When you transcribe the records that follow, reproduce each line exactly as given.

☆ ☆ ☆ ☆ ☆

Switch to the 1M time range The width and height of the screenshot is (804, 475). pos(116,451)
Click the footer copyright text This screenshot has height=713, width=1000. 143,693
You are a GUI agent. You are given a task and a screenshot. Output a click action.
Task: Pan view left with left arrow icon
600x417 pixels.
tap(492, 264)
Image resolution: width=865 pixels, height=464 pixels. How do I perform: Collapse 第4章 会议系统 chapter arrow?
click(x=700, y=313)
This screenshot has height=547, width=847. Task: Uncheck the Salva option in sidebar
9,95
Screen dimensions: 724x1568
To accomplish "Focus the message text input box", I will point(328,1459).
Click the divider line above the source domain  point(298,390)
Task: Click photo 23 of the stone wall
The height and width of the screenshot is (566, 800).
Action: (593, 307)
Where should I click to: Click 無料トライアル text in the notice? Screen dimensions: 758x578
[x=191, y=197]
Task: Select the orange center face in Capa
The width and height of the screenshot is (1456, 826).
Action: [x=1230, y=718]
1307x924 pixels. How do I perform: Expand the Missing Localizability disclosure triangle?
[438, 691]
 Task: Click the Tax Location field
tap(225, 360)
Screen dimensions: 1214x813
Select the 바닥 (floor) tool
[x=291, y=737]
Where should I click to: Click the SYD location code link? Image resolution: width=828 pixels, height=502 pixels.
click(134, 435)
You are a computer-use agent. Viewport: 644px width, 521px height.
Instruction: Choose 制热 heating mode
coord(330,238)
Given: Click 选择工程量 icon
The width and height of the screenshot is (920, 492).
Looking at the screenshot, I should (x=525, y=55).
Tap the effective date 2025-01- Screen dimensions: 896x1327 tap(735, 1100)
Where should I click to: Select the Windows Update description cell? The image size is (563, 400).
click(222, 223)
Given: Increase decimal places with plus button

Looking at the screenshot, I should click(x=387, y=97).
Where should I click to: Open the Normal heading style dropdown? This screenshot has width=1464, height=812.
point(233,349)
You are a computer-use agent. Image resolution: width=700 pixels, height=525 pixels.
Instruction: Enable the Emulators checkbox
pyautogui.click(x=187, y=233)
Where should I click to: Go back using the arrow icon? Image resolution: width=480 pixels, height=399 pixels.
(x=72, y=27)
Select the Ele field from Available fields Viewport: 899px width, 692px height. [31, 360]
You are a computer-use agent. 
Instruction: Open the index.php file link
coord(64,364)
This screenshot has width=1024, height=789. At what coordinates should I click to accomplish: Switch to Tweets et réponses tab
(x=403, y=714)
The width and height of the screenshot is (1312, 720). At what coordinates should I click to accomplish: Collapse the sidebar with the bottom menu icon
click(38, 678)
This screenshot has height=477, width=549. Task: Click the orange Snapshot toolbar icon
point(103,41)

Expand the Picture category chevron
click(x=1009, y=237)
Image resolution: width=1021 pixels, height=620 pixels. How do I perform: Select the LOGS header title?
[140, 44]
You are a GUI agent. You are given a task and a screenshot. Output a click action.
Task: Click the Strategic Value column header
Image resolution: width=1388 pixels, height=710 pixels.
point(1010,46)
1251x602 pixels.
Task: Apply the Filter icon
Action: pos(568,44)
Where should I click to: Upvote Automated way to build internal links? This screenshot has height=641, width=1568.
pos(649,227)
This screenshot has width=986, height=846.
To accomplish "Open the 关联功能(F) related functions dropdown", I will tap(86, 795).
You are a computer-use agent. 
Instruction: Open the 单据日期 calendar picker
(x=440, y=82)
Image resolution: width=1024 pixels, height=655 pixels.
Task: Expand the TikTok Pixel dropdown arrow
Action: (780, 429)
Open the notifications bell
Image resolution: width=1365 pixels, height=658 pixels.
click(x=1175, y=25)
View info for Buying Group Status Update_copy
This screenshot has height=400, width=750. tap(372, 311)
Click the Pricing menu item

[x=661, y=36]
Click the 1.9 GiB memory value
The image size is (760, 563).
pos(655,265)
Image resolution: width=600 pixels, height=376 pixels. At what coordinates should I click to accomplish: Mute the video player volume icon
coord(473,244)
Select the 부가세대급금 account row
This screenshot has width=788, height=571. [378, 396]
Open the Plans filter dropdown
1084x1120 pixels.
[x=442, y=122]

☆ ☆ ☆ ☆ ☆

▶ **RESPONSE FOR THIS EXERCISE**
Switch to the 1M time range The width and height of the screenshot is (804, 475). pos(116,451)
Click the footer copyright text This screenshot has height=713, width=1000. 143,693
You are a GUI agent. You are given a task and a screenshot. Output a click action.
Task: Pan view left with left arrow icon
600x417 pixels.
tap(492, 264)
Image resolution: width=865 pixels, height=464 pixels. How do I perform: Collapse 第4章 会议系统 chapter arrow?
click(x=700, y=313)
This screenshot has height=547, width=847. Task: Uncheck the Salva option in sidebar
9,95
Screen dimensions: 724x1568
To accomplish "Focus the message text input box", I will point(328,1459).
Click the divider line above the source domain  point(298,390)
Task: Click photo 23 of the stone wall
The height and width of the screenshot is (566, 800).
Action: (593, 307)
Where should I click to: Click 無料トライアル text in the notice? Screen dimensions: 758x578
[x=191, y=197]
Task: Select the orange center face in Capa
The width and height of the screenshot is (1456, 826).
Action: [x=1230, y=718]
1307x924 pixels. How do I perform: Expand the Missing Localizability disclosure triangle?
[438, 691]
 Task: Click the Tax Location field
tap(225, 360)
Screen dimensions: 1214x813
Select the 바닥 (floor) tool
[x=291, y=737]
Where should I click to: Click the SYD location code link? Image resolution: width=828 pixels, height=502 pixels.
click(134, 435)
You are a computer-use agent. Viewport: 644px width, 521px height.
Instruction: Choose 制热 heating mode
coord(330,238)
Given: Click 选择工程量 icon
The width and height of the screenshot is (920, 492).
Looking at the screenshot, I should (x=525, y=55).
Tap the effective date 2025-01- Screen dimensions: 896x1327 tap(735, 1100)
Where should I click to: Select the Windows Update description cell? The image size is (563, 400).
click(222, 223)
Given: Increase decimal places with plus button

Looking at the screenshot, I should click(x=387, y=97).
Where should I click to: Open the Normal heading style dropdown? This screenshot has width=1464, height=812.
point(233,349)
You are a computer-use agent. Image resolution: width=700 pixels, height=525 pixels.
Instruction: Enable the Emulators checkbox
pyautogui.click(x=187, y=233)
Where should I click to: Go back using the arrow icon? Image resolution: width=480 pixels, height=399 pixels.
(x=72, y=27)
Select the Ele field from Available fields Viewport: 899px width, 692px height. [31, 360]
You are a computer-use agent. 
Instruction: Open the index.php file link
coord(64,364)
This screenshot has width=1024, height=789. At what coordinates should I click to accomplish: Switch to Tweets et réponses tab
(x=403, y=714)
The width and height of the screenshot is (1312, 720). At what coordinates should I click to accomplish: Collapse the sidebar with the bottom menu icon
click(38, 678)
This screenshot has height=477, width=549. Task: Click the orange Snapshot toolbar icon
point(103,41)

Expand the Picture category chevron
click(x=1009, y=237)
Image resolution: width=1021 pixels, height=620 pixels. How do I perform: Select the LOGS header title?
[140, 44]
You are a GUI agent. You are given a task and a screenshot. Output a click action.
Task: Click the Strategic Value column header
Image resolution: width=1388 pixels, height=710 pixels.
point(1010,46)
1251x602 pixels.
Task: Apply the Filter icon
Action: pos(568,44)
Where should I click to: Upvote Automated way to build internal links? This screenshot has height=641, width=1568.
pos(649,227)
This screenshot has width=986, height=846.
To accomplish "Open the 关联功能(F) related functions dropdown", I will tap(86, 795).
You are a computer-use agent. 
Instruction: Open the 单据日期 calendar picker
(x=440, y=82)
Image resolution: width=1024 pixels, height=655 pixels.
Task: Expand the TikTok Pixel dropdown arrow
Action: (780, 429)
Open the notifications bell
Image resolution: width=1365 pixels, height=658 pixels.
click(x=1175, y=25)
View info for Buying Group Status Update_copy
This screenshot has height=400, width=750. tap(372, 311)
Click the Pricing menu item

[x=661, y=36]
Click the 1.9 GiB memory value
The image size is (760, 563).
pos(655,265)
Image resolution: width=600 pixels, height=376 pixels. At what coordinates should I click to accomplish: Mute the video player volume icon
coord(473,244)
Select the 부가세대급금 account row
This screenshot has width=788, height=571. [378, 396]
Open the Plans filter dropdown
1084x1120 pixels.
[x=442, y=122]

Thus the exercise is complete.